11. International Transfers. Customer authorizes Revmo’s Processing of Personal Data without limitation in the United States as required pursuant to the Terms of Service. Revmo shall ensure that Personal Data remains adequately protected to the extent required under applicable Data Protection Laws. On written request of Customer, the parties shall negotiate in good faith any further agreements or supplemental measures which may be required under applicable Data Protection Laws in relation to the international transfer of Personal Data prior to any such transfer.
12. Assistance. To the extent necessary in relation to Revmo’s Processing of Personal Data hereunder, Revmo will provide reasonable assistance to Customer with any data protection impact assessments or any prior consultations with supervisory authorities which may be required under applicable Data Protection Laws.
13. Compliance Information. Revmo shall keep complete records that are sufficient to demonstrate Revmo’s compliance with the Data Protection Laws throughout the Term.
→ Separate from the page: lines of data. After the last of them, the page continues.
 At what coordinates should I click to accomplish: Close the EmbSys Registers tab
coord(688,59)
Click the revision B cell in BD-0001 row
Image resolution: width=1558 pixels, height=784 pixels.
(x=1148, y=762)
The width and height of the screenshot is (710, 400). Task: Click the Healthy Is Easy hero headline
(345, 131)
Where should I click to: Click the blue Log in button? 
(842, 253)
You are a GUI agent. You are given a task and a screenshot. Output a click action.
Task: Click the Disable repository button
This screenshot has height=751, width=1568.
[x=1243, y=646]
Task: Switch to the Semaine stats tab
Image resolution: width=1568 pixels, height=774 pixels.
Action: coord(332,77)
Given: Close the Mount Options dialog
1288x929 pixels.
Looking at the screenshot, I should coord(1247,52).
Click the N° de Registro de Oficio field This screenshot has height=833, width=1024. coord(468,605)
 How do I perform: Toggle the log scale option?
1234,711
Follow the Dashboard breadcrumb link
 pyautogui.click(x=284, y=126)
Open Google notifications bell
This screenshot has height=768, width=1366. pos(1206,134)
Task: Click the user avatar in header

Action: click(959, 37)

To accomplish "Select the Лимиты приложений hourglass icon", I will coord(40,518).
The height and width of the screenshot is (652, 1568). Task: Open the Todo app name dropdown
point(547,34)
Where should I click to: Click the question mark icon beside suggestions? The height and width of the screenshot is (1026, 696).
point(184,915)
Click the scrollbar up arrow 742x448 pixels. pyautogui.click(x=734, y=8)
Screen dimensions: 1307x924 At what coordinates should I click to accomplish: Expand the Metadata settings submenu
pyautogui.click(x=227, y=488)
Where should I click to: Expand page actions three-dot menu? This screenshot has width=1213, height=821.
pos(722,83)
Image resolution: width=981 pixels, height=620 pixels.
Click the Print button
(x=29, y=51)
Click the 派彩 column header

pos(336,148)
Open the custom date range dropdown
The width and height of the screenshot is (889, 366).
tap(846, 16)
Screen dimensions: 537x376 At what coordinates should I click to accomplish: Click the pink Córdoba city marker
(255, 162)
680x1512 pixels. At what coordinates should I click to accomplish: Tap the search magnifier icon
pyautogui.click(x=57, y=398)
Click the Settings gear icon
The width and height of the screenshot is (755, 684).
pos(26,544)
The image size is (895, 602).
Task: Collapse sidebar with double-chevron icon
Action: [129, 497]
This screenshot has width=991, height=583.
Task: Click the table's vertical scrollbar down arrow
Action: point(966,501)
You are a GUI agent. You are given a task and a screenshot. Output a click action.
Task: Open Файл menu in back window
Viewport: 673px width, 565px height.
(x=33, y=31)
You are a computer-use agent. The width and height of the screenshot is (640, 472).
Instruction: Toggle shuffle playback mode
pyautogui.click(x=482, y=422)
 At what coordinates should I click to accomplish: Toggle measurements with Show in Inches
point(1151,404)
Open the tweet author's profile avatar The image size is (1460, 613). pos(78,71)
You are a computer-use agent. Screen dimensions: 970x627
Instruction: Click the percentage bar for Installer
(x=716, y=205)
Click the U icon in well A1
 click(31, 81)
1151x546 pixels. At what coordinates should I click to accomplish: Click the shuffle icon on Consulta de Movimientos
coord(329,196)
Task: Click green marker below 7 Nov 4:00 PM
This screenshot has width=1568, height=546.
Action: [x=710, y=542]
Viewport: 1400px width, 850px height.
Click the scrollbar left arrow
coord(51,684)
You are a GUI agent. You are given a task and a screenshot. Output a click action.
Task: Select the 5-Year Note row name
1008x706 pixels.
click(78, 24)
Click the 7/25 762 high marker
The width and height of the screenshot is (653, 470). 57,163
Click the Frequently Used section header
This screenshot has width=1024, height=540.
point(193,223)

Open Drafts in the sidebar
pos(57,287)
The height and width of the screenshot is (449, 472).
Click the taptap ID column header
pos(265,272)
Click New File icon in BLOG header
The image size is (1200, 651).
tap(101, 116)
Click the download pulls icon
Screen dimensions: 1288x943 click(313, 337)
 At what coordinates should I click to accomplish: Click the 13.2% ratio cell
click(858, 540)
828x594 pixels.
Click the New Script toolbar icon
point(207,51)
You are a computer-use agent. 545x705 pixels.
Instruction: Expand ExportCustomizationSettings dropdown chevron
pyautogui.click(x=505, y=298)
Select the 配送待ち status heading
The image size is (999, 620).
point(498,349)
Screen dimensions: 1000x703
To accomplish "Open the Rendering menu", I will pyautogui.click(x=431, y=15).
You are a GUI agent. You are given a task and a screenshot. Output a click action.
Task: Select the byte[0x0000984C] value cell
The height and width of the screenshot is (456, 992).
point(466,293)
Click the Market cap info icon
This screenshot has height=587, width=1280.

14. Audits. Revmo agrees to permit Customer, not more than once every twelve (12) months (except in the event of a Data Incident or request of a component regulatory authority), to conduct an assessment of Revmo’s compliance with this Agreement. The parties agree that this obligation is fulfilled by Revmo making available, upon request, and subject to appropriate redactions and confidentiality obligations, Revmo’s then-current independent third-party certifications or audit reports, answering reasonable questionnaires from Customer, and providing other relevant documentation necessary to demonstrate compliance. If, and solely to the extent the foregoing are insufficient to demonstrate Revmo’s compliance with this Agreement, or where further reviews or audits are required by Data Protection Laws, the parties shall negotiate in good faith regarding the scope and nature of such reviews and audits, provided that any such reviews/audits: (a) shall be limited to the extent necessary for Revmo to demonstrate compliance with this Agreement or comply with the requirements of Data Protection Laws or request of the competent supervisory authority; (b) may be limited, in Revmo’s reasonable discretion, to the extent necessary to avoid disclosure of third party confidential information; (c) shall be subject to any relevant requirements or limitations of Revmo’s authorized Subprocessors; and (d) shall be conducted on no less than two weeks’ prior notice, in good faith, with minimal disruption, and during normal business hours.
15. Non-Compliance Notice. Revmo will promptly inform Customer if, in its opinion, an instruction of Customer violates any Data Protection Laws. Further, in the event Revmo (or Subprocessor or other third party to whom Revmo discloses Personal Data) becomes aware that it is unable to comply with applicable Data Protection Laws, Revmo shall promptly notify Customer and either (a) promptly take all steps necessary to comply with all applicable Data Protection Laws, or (b) cease Processing Personal Data to the extent not compliant with applicable Data Protection Laws.
16. Priority. To the extent of any inconsistency or conflict among the following, the order of precedence shall be: (a) this Agreement; and (b) the Terms.
17. Changes. In the event of any change in the Data Protection Laws, the parties will negotiate in good faith toward an agreement on any additional contractual terms which may be required following such change.